Martin’s comments were the first indication that the deal for the top U.S. satellite-TV provider was running into problems inside the five-member agency, where Republicans appointed by President Bush hold a one-vote advantage. Compared to recent cable and phone mergers, the Liberty-News Corp. transaction has not kicked up a lot of dust clouds or garnered much attention in the consumer press.

EchoStar, small cable operators and consumer groups have raised concerns about the deal, including Malone’s return to the distribution side of the pay TV business. Malone was the hard-charging, controversial boss of Tele-Communications Inc., the largest U.S. cable company, before it was sold to AT&T in the late 1990s.

In its own FCC filings, Liberty dismissed the concerns as baseless, claiming competitors were trying to use the FCC merger process to further their own commercial interests.

The FCC has been studying the deal for 239 days (as of Oct. 19), well beyond the 180-day limit the agency has informally imposed on itself to complete a merger review.
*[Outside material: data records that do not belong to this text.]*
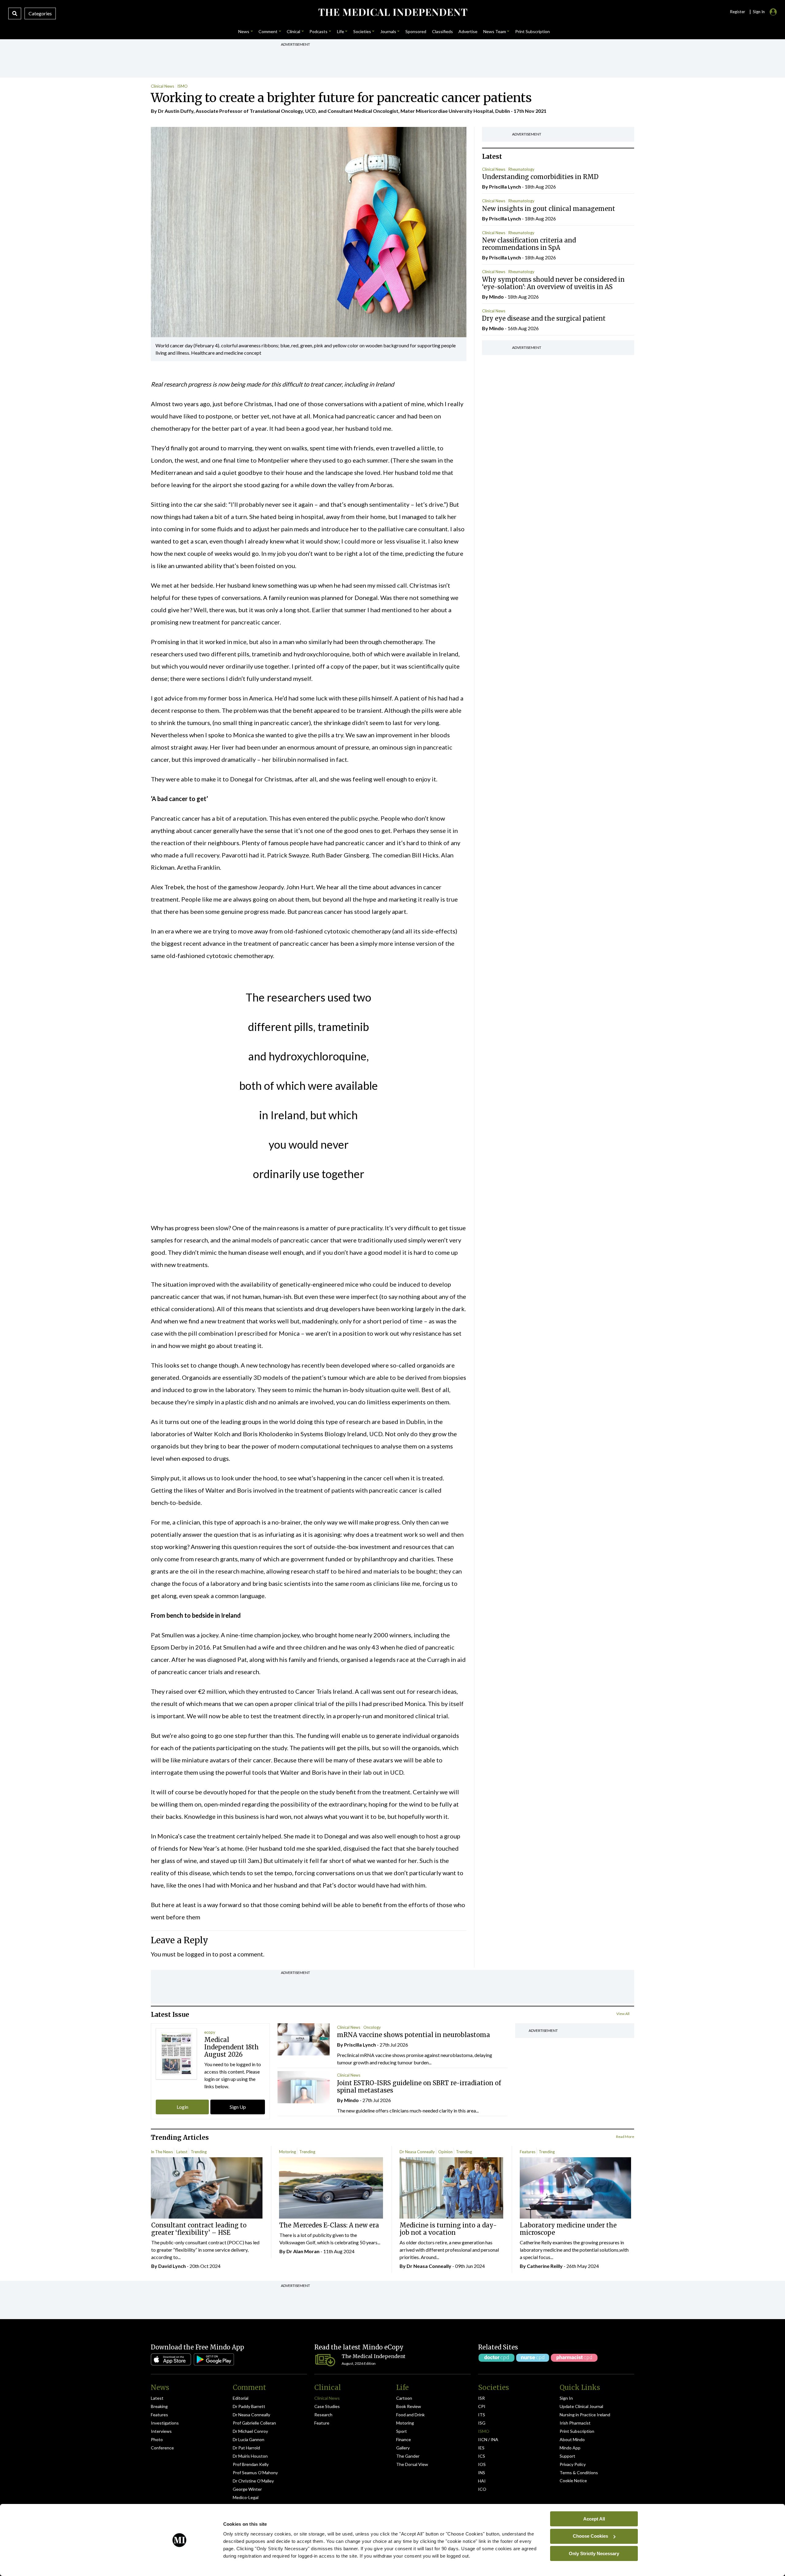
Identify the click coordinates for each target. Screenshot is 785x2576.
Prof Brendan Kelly (251, 2464)
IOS (482, 2464)
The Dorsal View (412, 2464)
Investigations (165, 2422)
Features (527, 2151)
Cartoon (404, 2398)
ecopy (209, 2032)
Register (737, 11)
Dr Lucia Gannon (248, 2439)
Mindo (496, 297)
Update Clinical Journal (581, 2406)
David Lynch (172, 2266)
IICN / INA (488, 2439)
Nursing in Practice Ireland (585, 2414)
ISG (481, 2422)
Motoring (287, 2151)
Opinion (445, 2151)
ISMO (182, 86)
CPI (481, 2406)
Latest (181, 2151)
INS (481, 2472)
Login (182, 2107)
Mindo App (570, 2447)
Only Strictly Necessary (594, 2553)
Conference (162, 2447)
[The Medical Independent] (392, 12)
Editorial (240, 2398)
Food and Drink (410, 2414)
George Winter (247, 2489)
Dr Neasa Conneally (417, 2151)
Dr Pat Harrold (246, 2447)
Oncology (372, 2027)
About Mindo (572, 2439)
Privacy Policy (573, 2464)
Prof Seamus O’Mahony (255, 2472)
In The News (162, 2151)
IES (481, 2447)
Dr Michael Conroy (250, 2431)
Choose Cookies (590, 2536)
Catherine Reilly (545, 2266)
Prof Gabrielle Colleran (254, 2422)
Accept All (594, 2518)
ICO (482, 2489)
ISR (481, 2398)
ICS (481, 2456)
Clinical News (162, 86)
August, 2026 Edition (359, 2363)
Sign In (566, 2398)
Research (323, 2414)
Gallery (403, 2447)
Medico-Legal (245, 2497)
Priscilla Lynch (505, 186)
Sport (401, 2431)
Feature (321, 2422)
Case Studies (327, 2406)
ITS (481, 2414)
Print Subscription (577, 2431)
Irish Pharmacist (575, 2422)
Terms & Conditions (579, 2472)
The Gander (407, 2456)
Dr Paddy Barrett (249, 2406)
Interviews (161, 2431)
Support (567, 2456)
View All (623, 2013)
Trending (199, 2151)
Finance (403, 2439)
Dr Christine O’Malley (253, 2480)
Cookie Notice (573, 2480)
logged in (198, 1954)
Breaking (159, 2406)
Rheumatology (521, 169)
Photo (157, 2439)
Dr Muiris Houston (250, 2456)
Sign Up (238, 2107)
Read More (625, 2136)
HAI (482, 2480)
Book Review (408, 2406)
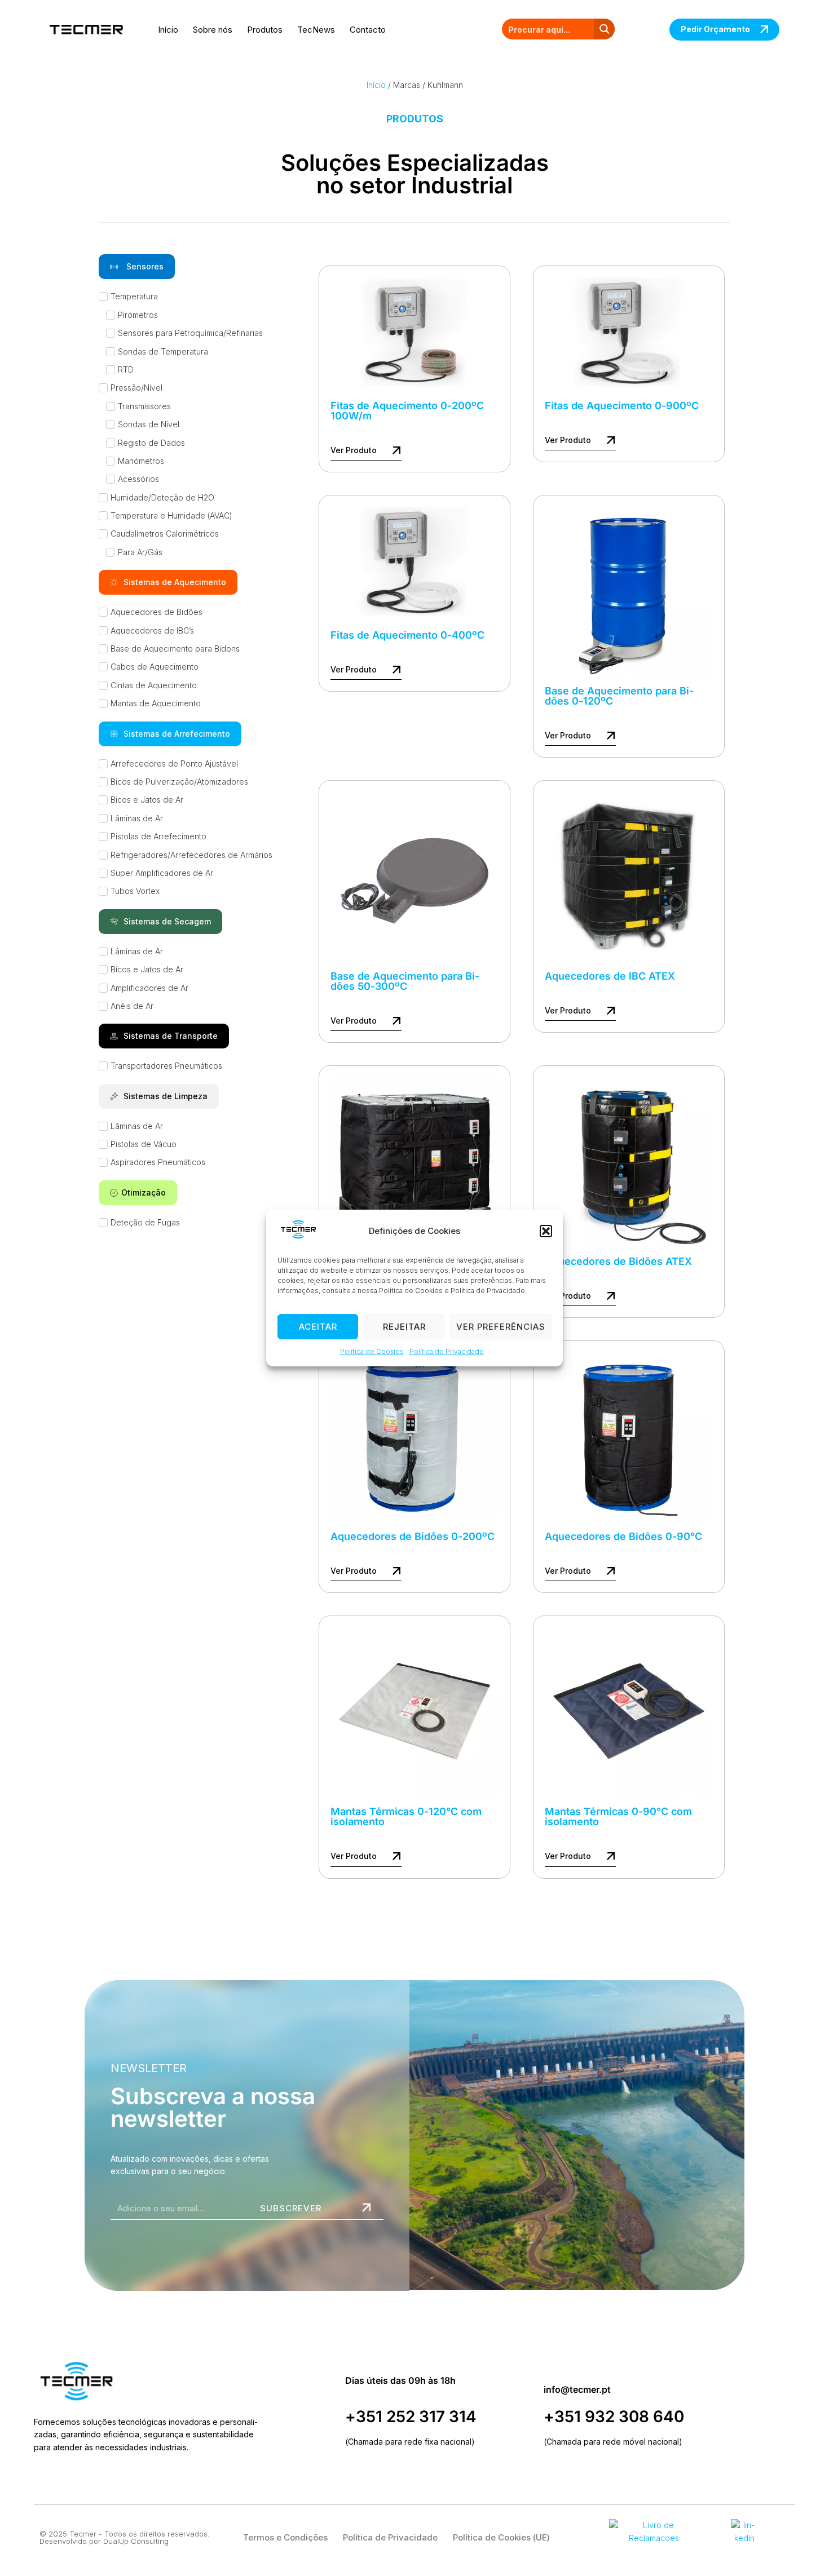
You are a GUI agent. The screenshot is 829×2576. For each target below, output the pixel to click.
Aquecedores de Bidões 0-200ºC (412, 1536)
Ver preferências (500, 1326)
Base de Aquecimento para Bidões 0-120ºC (619, 696)
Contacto (368, 29)
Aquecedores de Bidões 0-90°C (623, 1536)
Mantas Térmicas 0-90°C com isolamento (618, 1816)
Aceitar (318, 1326)
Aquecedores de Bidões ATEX (618, 1261)
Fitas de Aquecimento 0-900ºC (622, 405)
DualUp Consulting (136, 2541)
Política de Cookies (372, 1352)
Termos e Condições (285, 2537)
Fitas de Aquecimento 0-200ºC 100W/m (407, 411)
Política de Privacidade (446, 1352)
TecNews (316, 29)
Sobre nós (212, 29)
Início (168, 29)
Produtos (265, 29)
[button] (546, 1231)
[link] (629, 591)
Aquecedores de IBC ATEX (610, 976)
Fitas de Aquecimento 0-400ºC (407, 635)
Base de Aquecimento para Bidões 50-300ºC (404, 981)
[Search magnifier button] (604, 29)
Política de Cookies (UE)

Parties in a transaction this size have the burden of demonstrating that it would serve the public interest.

Martin — a vocal proponent of the a la carte sale of pay-TV channels — didn’t indicate that he wanted to condition the deal on some kind of commitment from Malone that DirecTV will beef up its per-channel offerings.

“There [are] some issues related to access to programming and how the commitments that have been made by News Corp. and DirecTV will be implicated, in terms of access to programming, now that DirecTV is now going to be not held jointly by News Corp. How some of those commitments are going to transfer, I think, are the issues,” Martin said.

The Justice Department, which has the News-Liberty transaction under review, is apparently taking a close look at the competitive impact of Liberty’s relationship with a Puerto Rico cable company while holding a controlling interest in DirecTV. EchoStar has highlighted the Puerto Rico cross-ownership issue in its own FCC filings.

Liberty has ownership in programming services such as Discovery Channel, Starz, QVC, GSN and Hallmark Channel. It will also get News Corp.’s stakes in three regional sports channels as a result of its acquisition of Rupert Murdoch’s piece of DirecTV.